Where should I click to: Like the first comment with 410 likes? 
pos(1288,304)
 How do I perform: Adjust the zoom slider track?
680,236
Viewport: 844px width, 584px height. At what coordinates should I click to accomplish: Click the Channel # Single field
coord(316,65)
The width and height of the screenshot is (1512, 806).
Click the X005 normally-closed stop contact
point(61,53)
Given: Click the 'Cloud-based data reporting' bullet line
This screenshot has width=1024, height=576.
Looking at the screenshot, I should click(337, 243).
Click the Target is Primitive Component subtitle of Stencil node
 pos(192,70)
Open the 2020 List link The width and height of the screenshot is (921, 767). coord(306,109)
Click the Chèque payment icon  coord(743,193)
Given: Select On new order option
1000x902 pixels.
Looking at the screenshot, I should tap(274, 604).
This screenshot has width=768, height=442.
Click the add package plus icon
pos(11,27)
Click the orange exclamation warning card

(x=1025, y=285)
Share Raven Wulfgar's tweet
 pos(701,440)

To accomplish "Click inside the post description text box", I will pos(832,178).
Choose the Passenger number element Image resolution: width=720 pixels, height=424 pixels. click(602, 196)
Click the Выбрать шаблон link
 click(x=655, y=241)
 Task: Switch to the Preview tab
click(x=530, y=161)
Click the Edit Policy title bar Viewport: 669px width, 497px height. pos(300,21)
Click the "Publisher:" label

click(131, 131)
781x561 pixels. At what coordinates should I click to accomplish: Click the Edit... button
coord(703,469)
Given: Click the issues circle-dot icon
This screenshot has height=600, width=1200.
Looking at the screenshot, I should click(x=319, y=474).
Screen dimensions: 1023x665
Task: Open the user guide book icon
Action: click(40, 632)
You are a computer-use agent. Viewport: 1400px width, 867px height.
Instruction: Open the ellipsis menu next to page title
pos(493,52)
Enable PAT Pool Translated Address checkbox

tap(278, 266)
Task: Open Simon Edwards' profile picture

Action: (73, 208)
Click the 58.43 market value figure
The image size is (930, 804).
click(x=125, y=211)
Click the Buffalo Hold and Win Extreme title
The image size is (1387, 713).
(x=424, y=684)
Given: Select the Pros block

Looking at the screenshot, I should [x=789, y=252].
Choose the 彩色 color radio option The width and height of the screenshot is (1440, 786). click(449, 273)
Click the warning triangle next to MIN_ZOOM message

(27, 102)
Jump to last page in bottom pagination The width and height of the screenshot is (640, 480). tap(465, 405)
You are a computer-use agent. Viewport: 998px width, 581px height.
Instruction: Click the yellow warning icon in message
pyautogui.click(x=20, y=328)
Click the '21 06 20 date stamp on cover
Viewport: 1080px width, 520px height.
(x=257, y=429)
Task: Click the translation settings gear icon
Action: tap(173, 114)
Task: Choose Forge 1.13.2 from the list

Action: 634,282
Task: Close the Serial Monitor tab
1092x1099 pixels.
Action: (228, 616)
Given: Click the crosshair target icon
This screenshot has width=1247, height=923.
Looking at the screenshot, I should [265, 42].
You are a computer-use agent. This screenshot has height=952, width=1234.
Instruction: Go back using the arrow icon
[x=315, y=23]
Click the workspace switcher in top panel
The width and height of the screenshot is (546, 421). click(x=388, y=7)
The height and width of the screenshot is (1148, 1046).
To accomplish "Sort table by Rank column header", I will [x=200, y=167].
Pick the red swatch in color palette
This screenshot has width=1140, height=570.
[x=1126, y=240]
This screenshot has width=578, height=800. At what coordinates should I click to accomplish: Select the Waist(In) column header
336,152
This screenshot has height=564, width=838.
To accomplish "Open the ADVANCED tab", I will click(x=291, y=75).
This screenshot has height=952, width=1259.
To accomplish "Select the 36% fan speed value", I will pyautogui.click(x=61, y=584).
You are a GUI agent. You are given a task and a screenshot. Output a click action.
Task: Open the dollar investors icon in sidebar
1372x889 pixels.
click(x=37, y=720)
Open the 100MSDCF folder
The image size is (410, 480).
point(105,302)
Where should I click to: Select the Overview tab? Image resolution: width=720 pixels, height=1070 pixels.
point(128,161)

━━━━━━━━━━

■ **What the exercise asks**
Set down the records once more, character for character.

■ **Your response**
Where should I click to: Like the first comment with 410 likes? 
pos(1288,304)
 How do I perform: Adjust the zoom slider track?
680,236
Viewport: 844px width, 584px height. At what coordinates should I click to accomplish: Click the Channel # Single field
coord(316,65)
The width and height of the screenshot is (1512, 806).
Click the X005 normally-closed stop contact
point(61,53)
Given: Click the 'Cloud-based data reporting' bullet line
This screenshot has width=1024, height=576.
Looking at the screenshot, I should click(337, 243).
Click the Target is Primitive Component subtitle of Stencil node
 pos(192,70)
Open the 2020 List link The width and height of the screenshot is (921, 767). coord(306,109)
Click the Chèque payment icon  coord(743,193)
Given: Select On new order option
1000x902 pixels.
Looking at the screenshot, I should tap(274, 604).
This screenshot has width=768, height=442.
Click the add package plus icon
pos(11,27)
Click the orange exclamation warning card

(x=1025, y=285)
Share Raven Wulfgar's tweet
 pos(701,440)

To accomplish "Click inside the post description text box", I will pos(832,178).
Choose the Passenger number element Image resolution: width=720 pixels, height=424 pixels. click(602, 196)
Click the Выбрать шаблон link
 click(x=655, y=241)
 Task: Switch to the Preview tab
click(x=530, y=161)
Click the Edit Policy title bar Viewport: 669px width, 497px height. pos(300,21)
Click the "Publisher:" label

click(131, 131)
781x561 pixels. At what coordinates should I click to accomplish: Click the Edit... button
coord(703,469)
Given: Click the issues circle-dot icon
This screenshot has height=600, width=1200.
Looking at the screenshot, I should click(x=319, y=474).
Screen dimensions: 1023x665
Task: Open the user guide book icon
Action: click(40, 632)
You are a computer-use agent. Viewport: 1400px width, 867px height.
Instruction: Open the ellipsis menu next to page title
pos(493,52)
Enable PAT Pool Translated Address checkbox

tap(278, 266)
Task: Open Simon Edwards' profile picture

Action: (73, 208)
Click the 58.43 market value figure
The image size is (930, 804).
click(x=125, y=211)
Click the Buffalo Hold and Win Extreme title
The image size is (1387, 713).
(x=424, y=684)
Given: Select the Pros block

Looking at the screenshot, I should [x=789, y=252].
Choose the 彩色 color radio option The width and height of the screenshot is (1440, 786). click(449, 273)
Click the warning triangle next to MIN_ZOOM message

(27, 102)
Jump to last page in bottom pagination The width and height of the screenshot is (640, 480). tap(465, 405)
You are a computer-use agent. Viewport: 998px width, 581px height.
Instruction: Click the yellow warning icon in message
pyautogui.click(x=20, y=328)
Click the '21 06 20 date stamp on cover
Viewport: 1080px width, 520px height.
(x=257, y=429)
Task: Click the translation settings gear icon
Action: tap(173, 114)
Task: Choose Forge 1.13.2 from the list

Action: 634,282
Task: Close the Serial Monitor tab
1092x1099 pixels.
Action: (228, 616)
Given: Click the crosshair target icon
This screenshot has width=1247, height=923.
Looking at the screenshot, I should [265, 42].
You are a computer-use agent. This screenshot has height=952, width=1234.
Instruction: Go back using the arrow icon
[x=315, y=23]
Click the workspace switcher in top panel
The width and height of the screenshot is (546, 421). click(x=388, y=7)
The height and width of the screenshot is (1148, 1046).
To accomplish "Sort table by Rank column header", I will [x=200, y=167].
Pick the red swatch in color palette
This screenshot has width=1140, height=570.
[x=1126, y=240]
This screenshot has width=578, height=800. At what coordinates should I click to accomplish: Select the Waist(In) column header
336,152
This screenshot has height=564, width=838.
To accomplish "Open the ADVANCED tab", I will click(x=291, y=75).
This screenshot has height=952, width=1259.
To accomplish "Select the 36% fan speed value", I will pyautogui.click(x=61, y=584).
You are a GUI agent. You are given a task and a screenshot. Output a click action.
Task: Open the dollar investors icon in sidebar
1372x889 pixels.
click(x=37, y=720)
Open the 100MSDCF folder
The image size is (410, 480).
point(105,302)
Where should I click to: Select the Overview tab? Image resolution: width=720 pixels, height=1070 pixels.
point(128,161)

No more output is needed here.